Le Bon, who had been sleeping rough all night, suddenly takes on the mock-aristocratic tone of an old-school English actor. He teases, dramatically, “I’m not going to say that in 1982 we became the biggest band in the world.”
“Even if it turns out to be true.” Yes, it is.
There are two additional new tracks on the album. Anniversary combines a bassline reminiscent of Frankie’s Two Tribes with a Duran chorus. Even though Tonight United was just broadcast for the first time the night before, Le Bon dares the crowd to sing it, which they do.
Other than that, Planet Earth raises the roof and View to a Kill brings the Bond theme to a tiny Birmingham room, but the career-spanning setlist goes well beyond those copper-bottomed 80s classics.

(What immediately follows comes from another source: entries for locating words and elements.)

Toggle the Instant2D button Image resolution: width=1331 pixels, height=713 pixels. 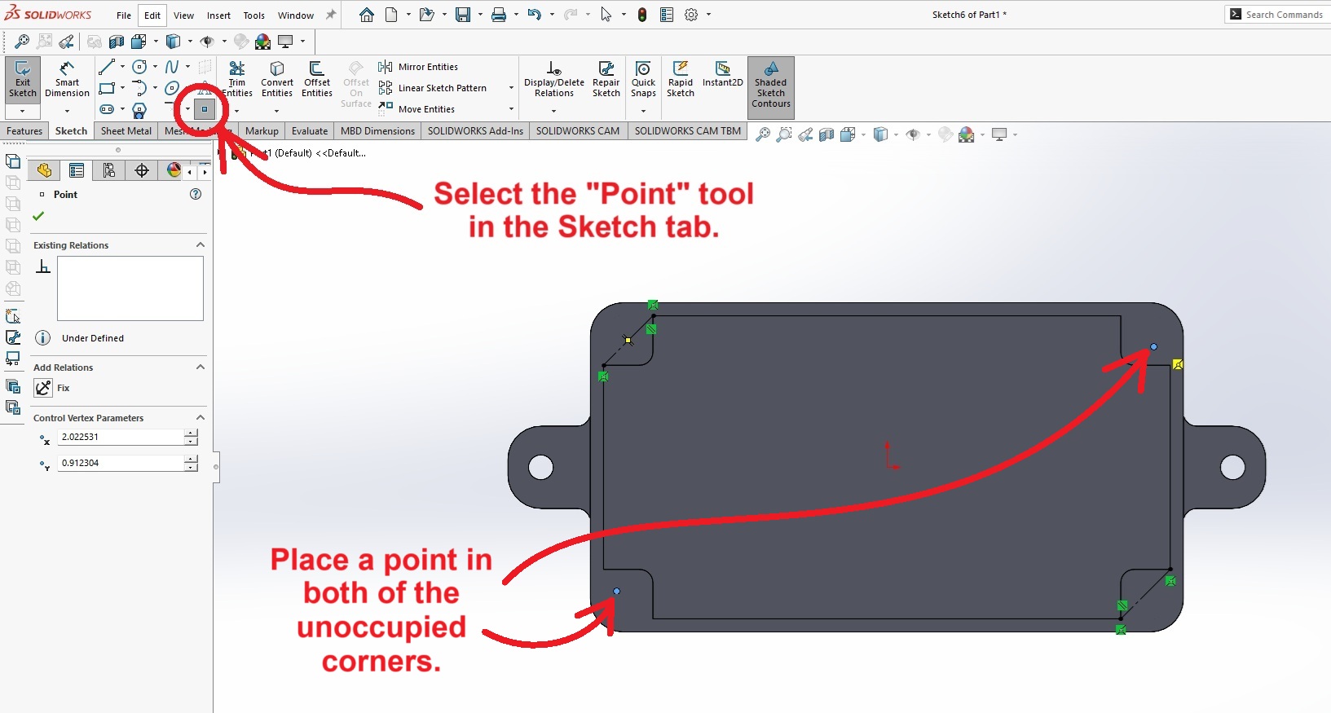tap(722, 73)
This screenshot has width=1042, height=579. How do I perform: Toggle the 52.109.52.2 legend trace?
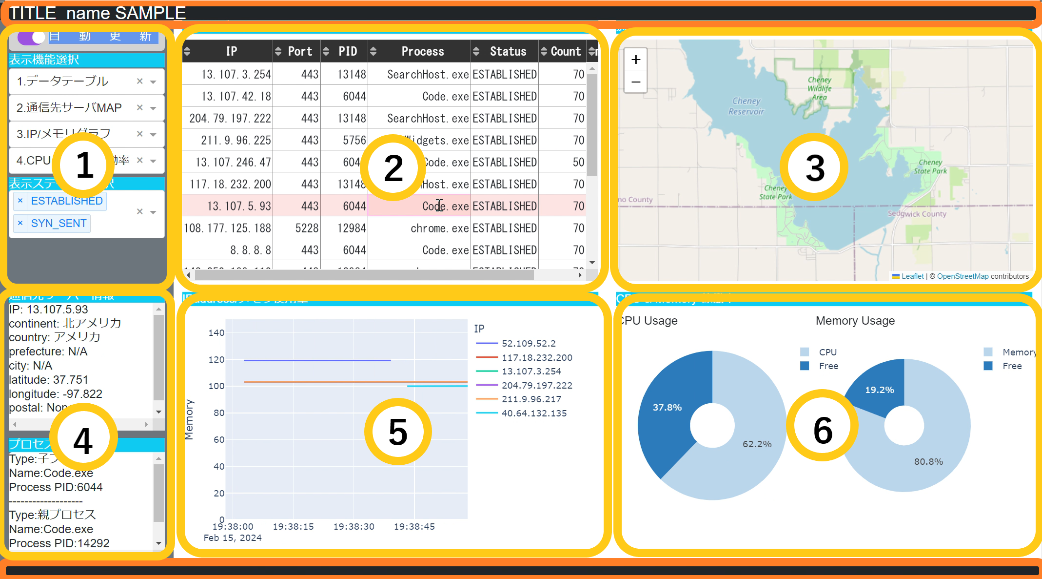(528, 343)
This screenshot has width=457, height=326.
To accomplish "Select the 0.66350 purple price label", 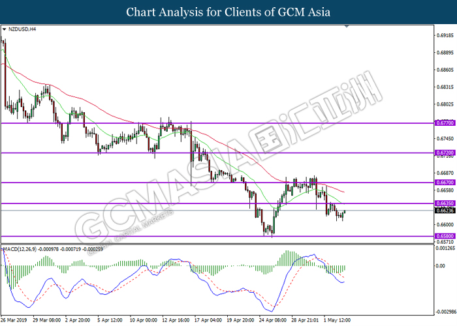I will point(445,203).
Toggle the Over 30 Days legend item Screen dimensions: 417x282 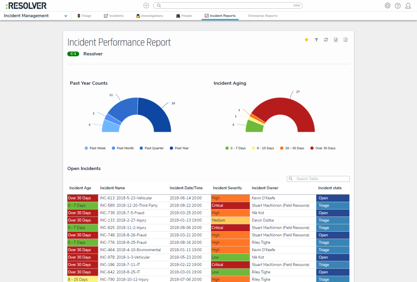[323, 148]
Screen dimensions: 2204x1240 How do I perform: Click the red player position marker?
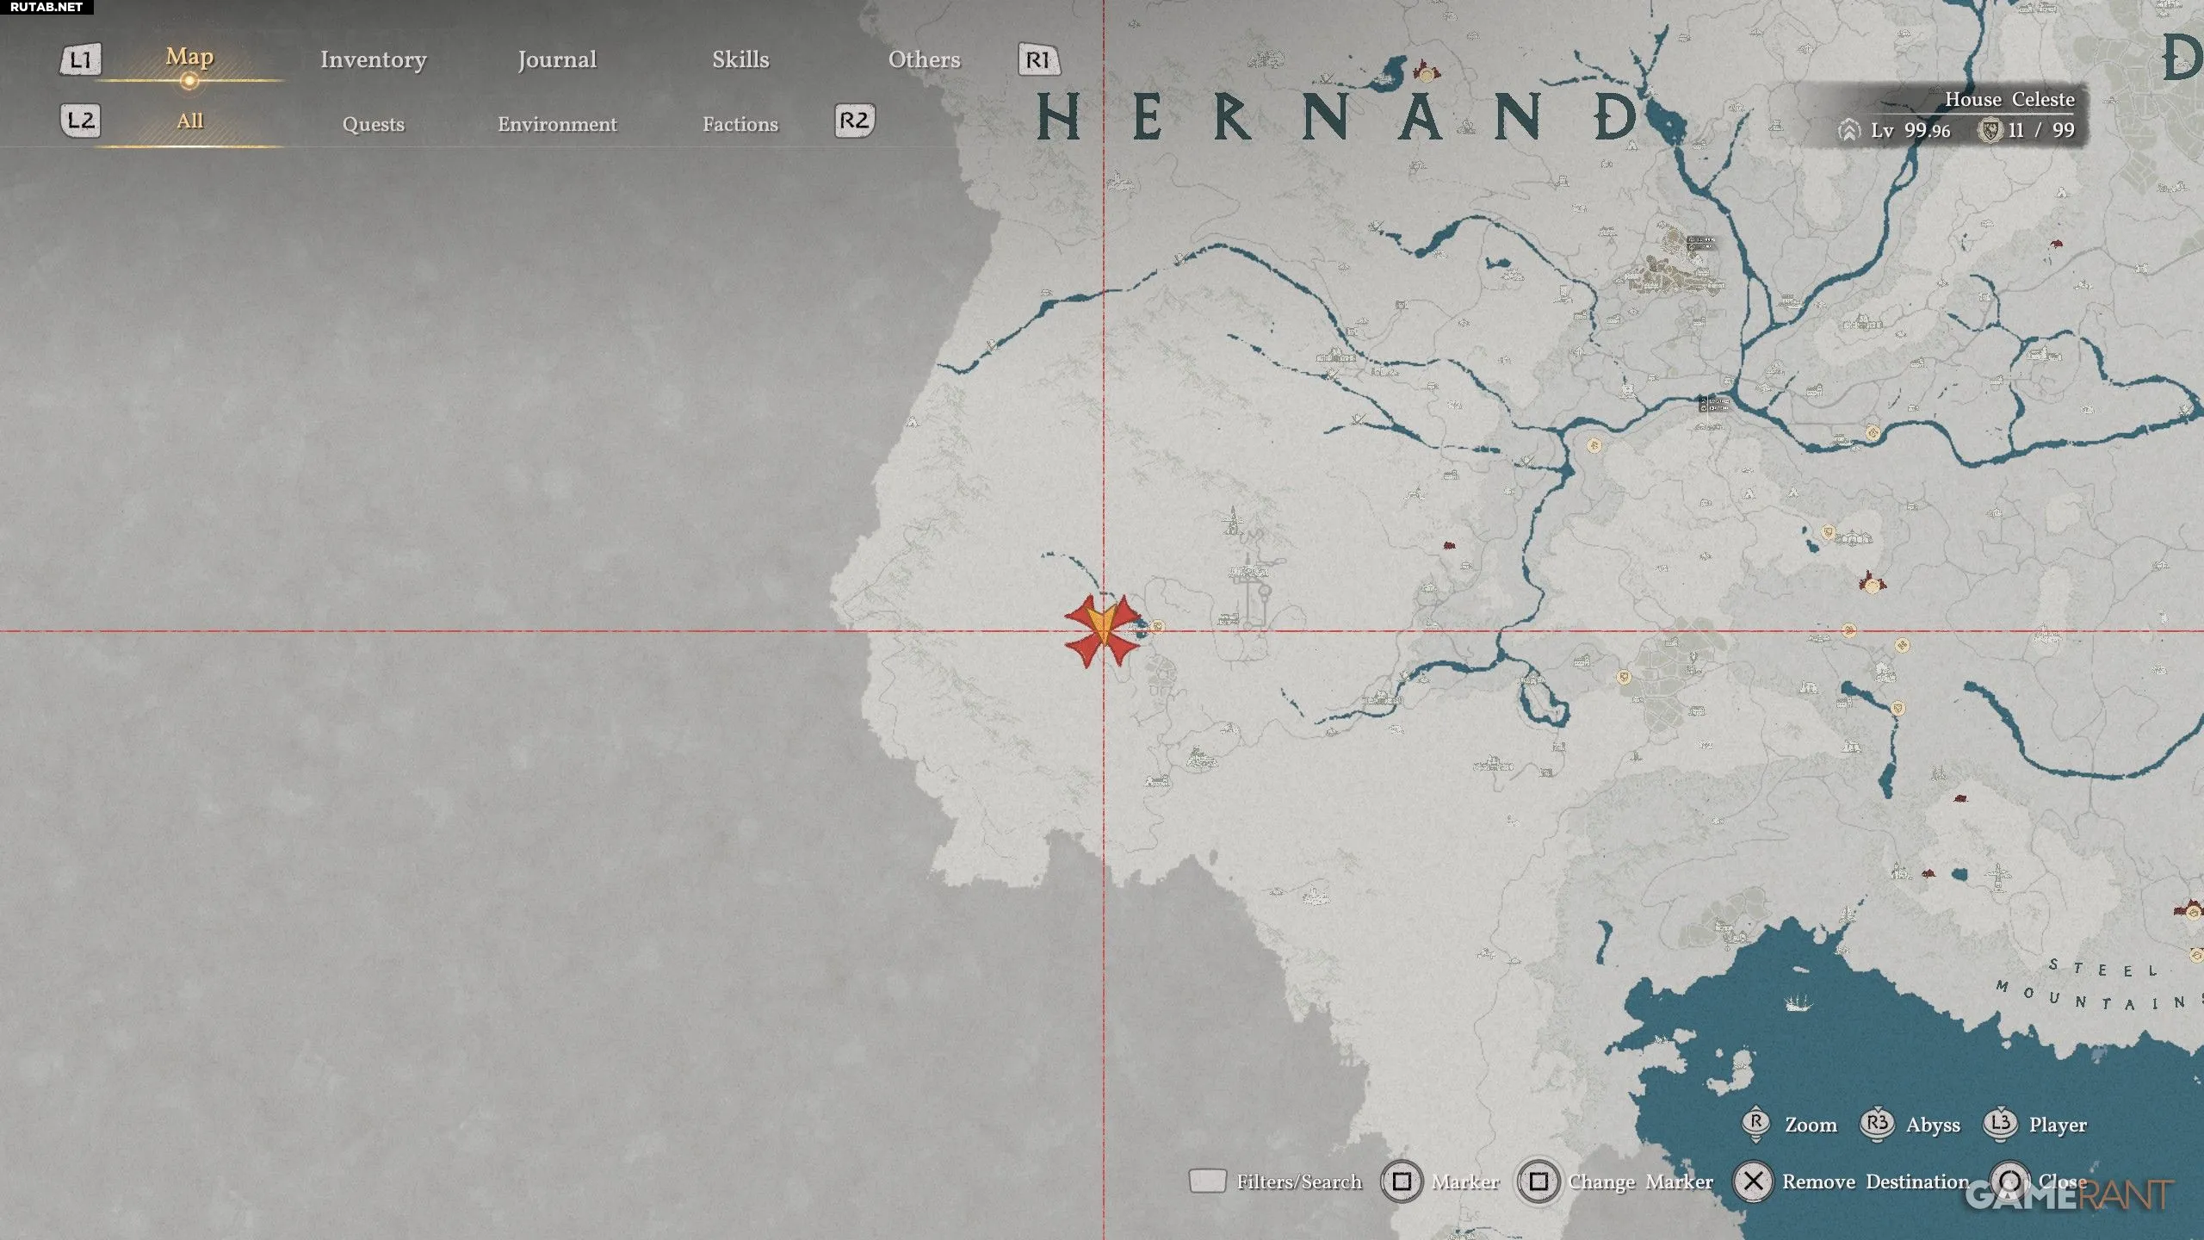pos(1103,630)
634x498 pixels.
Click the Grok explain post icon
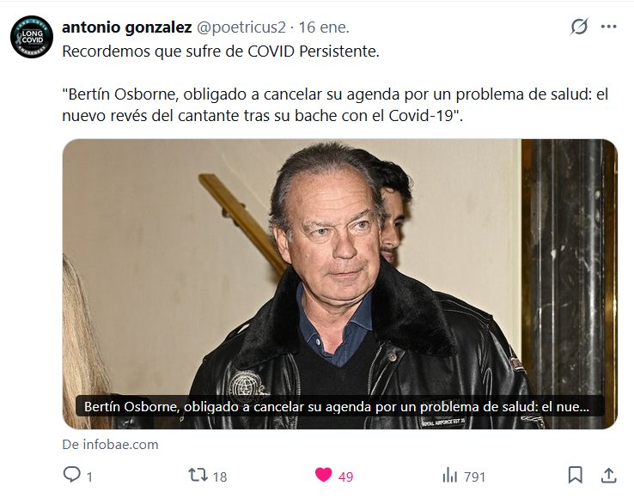[x=579, y=27]
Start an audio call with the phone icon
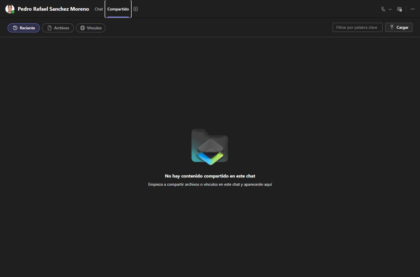 click(x=383, y=9)
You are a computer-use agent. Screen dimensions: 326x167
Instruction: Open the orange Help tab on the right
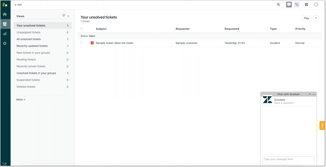[x=322, y=125]
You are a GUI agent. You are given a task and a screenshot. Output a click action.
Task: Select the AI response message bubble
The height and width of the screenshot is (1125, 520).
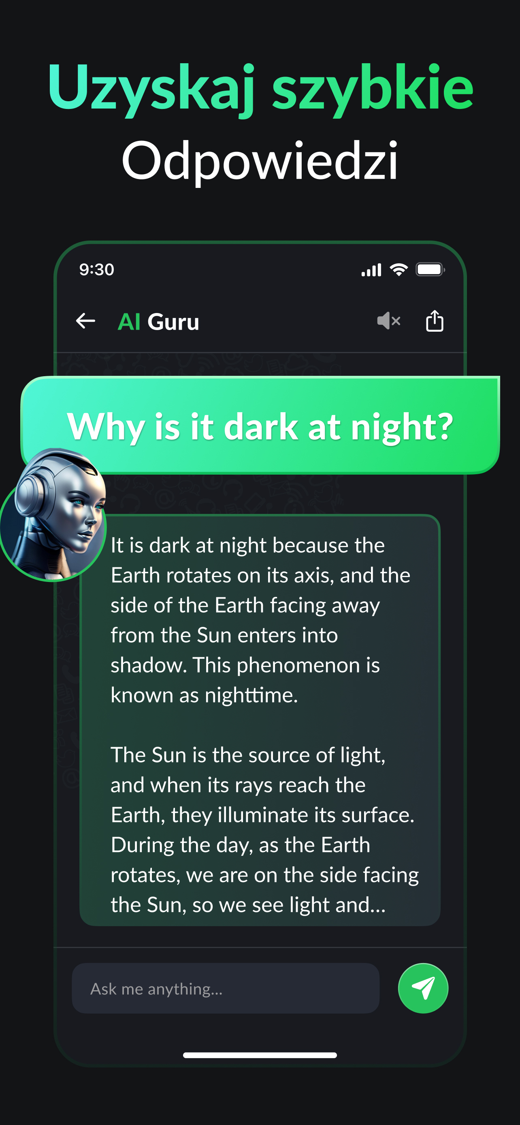pos(260,720)
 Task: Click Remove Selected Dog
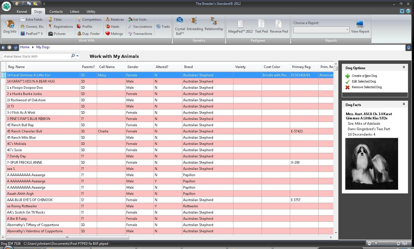tap(366, 87)
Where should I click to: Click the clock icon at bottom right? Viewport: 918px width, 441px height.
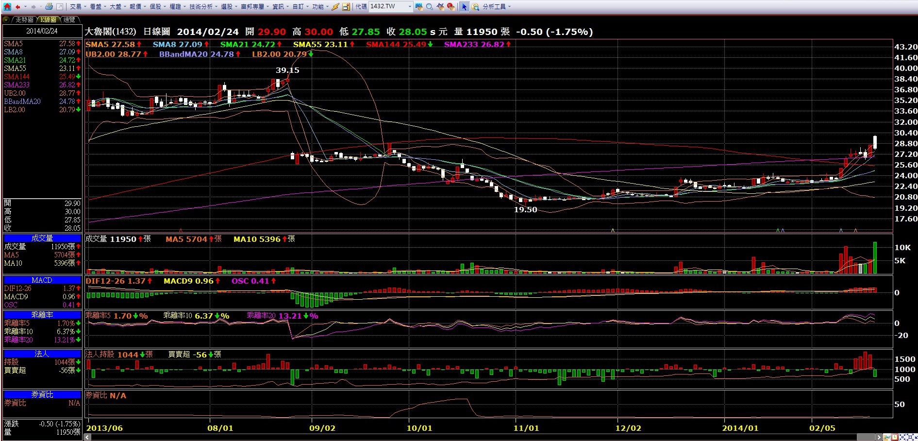(x=895, y=437)
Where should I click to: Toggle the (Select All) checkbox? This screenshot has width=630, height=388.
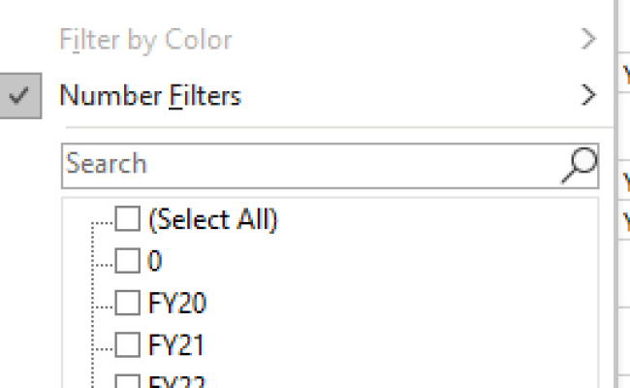tap(128, 218)
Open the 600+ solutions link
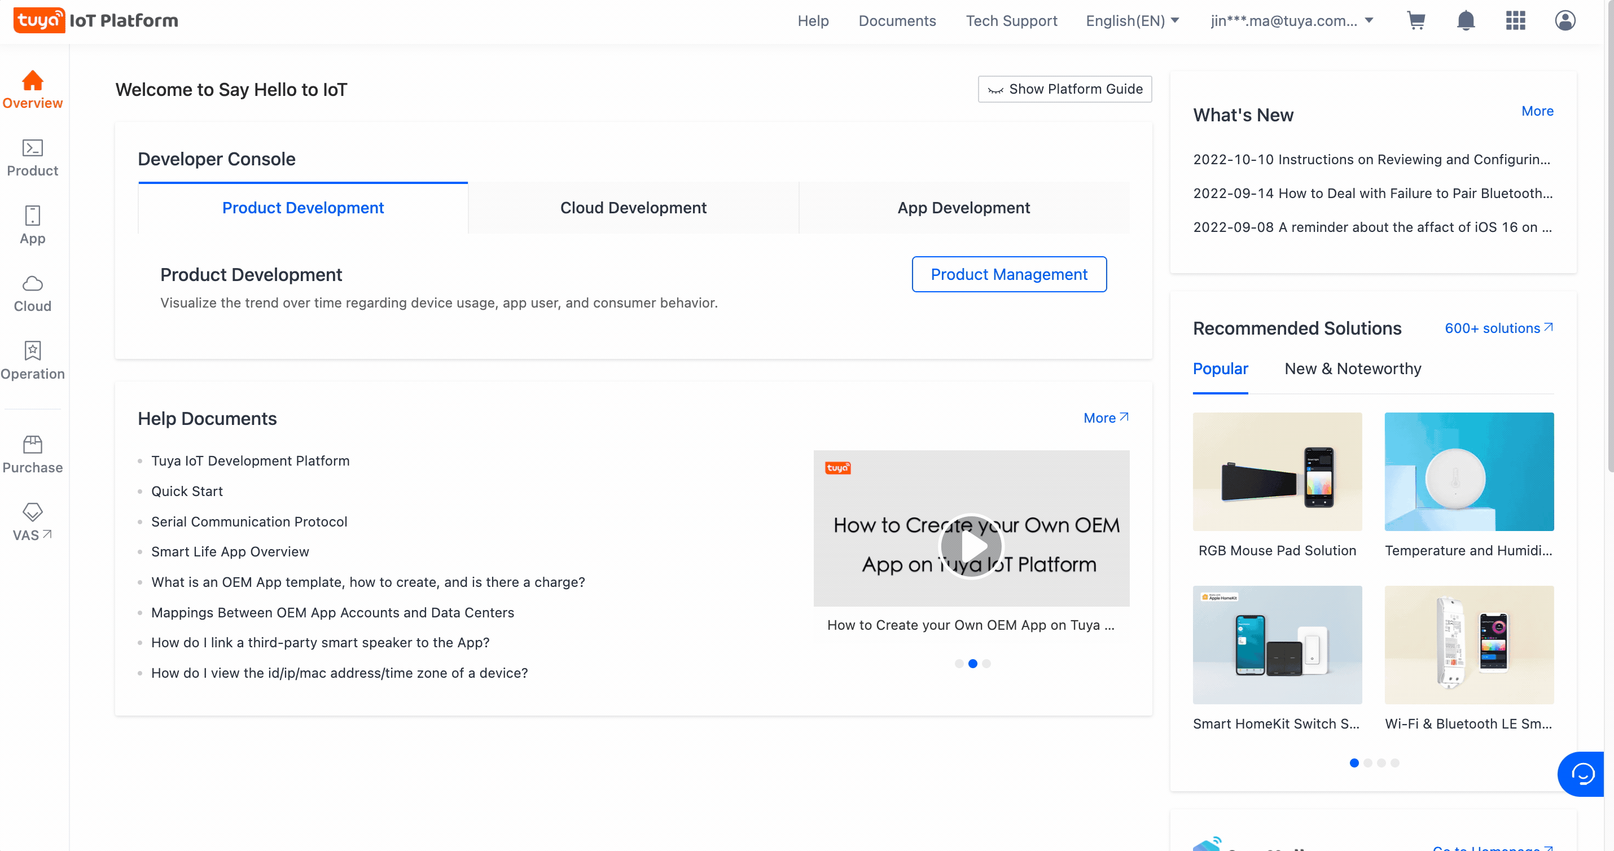 (1498, 328)
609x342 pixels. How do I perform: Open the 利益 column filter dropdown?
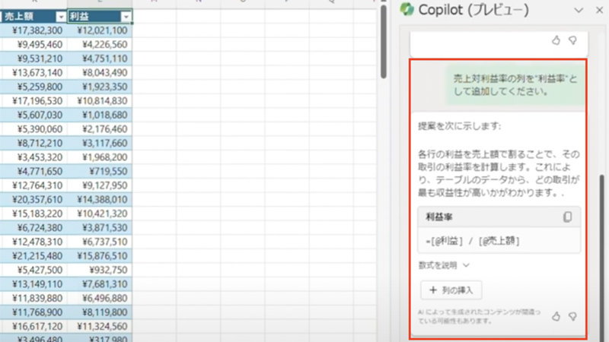coord(126,17)
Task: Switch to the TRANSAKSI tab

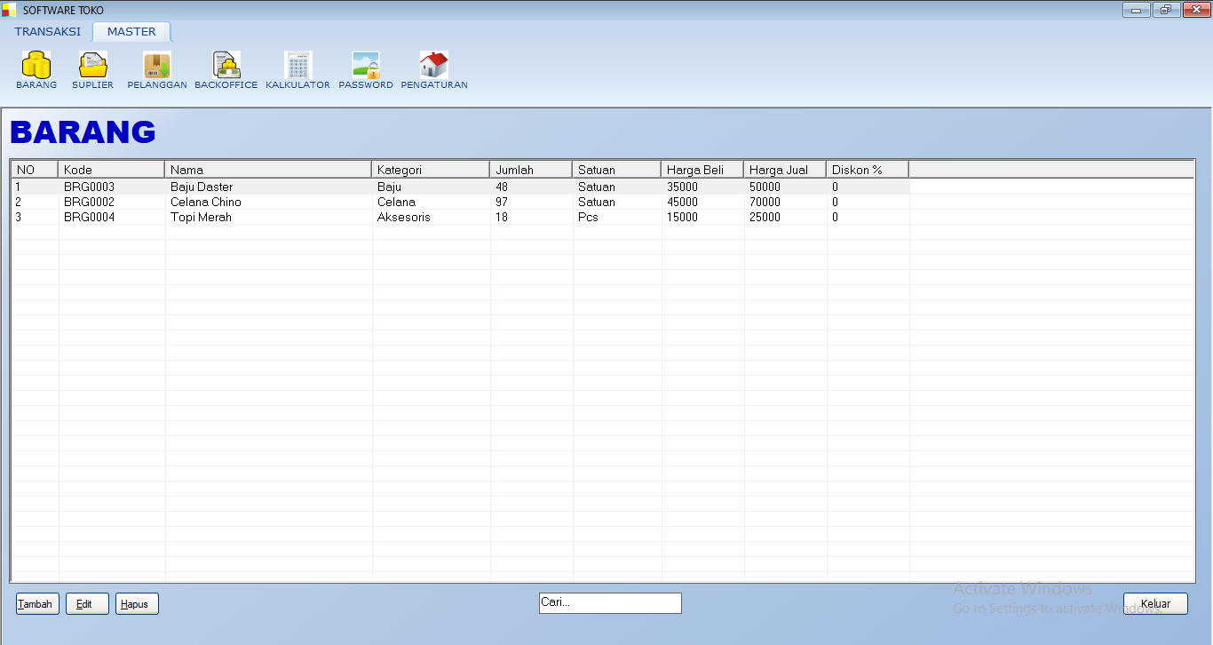Action: pos(47,32)

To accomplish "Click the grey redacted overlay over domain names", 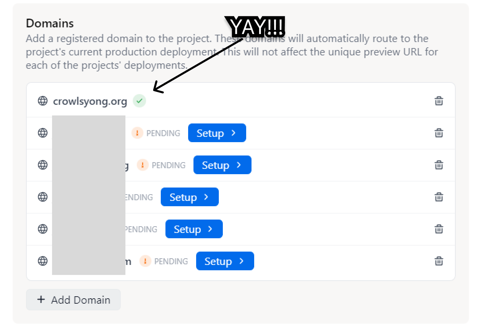I will click(88, 195).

Friends of Mine is the great DD hit that never was: profoundly New Romantic and techno, yet with a chorus as huge as any of them.
As the frontman notes, 1993’s exquisite Ordinary World “takes on a new relevance” with the epidemic (“I won’t cry for yesterday, there’s an ordinary world, somehow I have to find”), and its audience chorus makes for a genuine goosebump moment.
Everyone’s arms are raised in response to (Reach Up for the) Sunrise from 2004. The band even throws in their widely mocked rendition of Melle Mel’s White Lines (Don’t Do It) — the “just say no” of middle-aged white rock groups attempting rap – and sends it so far over the top that it takes down the house.
In the 1980s, Girls on Film makes a conscious reference to Calvin Harris’s Acceptable. The Wild Boys and Rio cruise down the home straight with the roar and elegance of a high-end sports car, while the crowd screams along with its heroes for the last time.
Duran Duran may no longer be the world’s largest band after what Le Bon calls “40 amazing years,” but after all this time and at such close quarters, it’s clear why they were.
Thanks to Dave Simpson at The Guardian whose reporting provided the original basis for this story.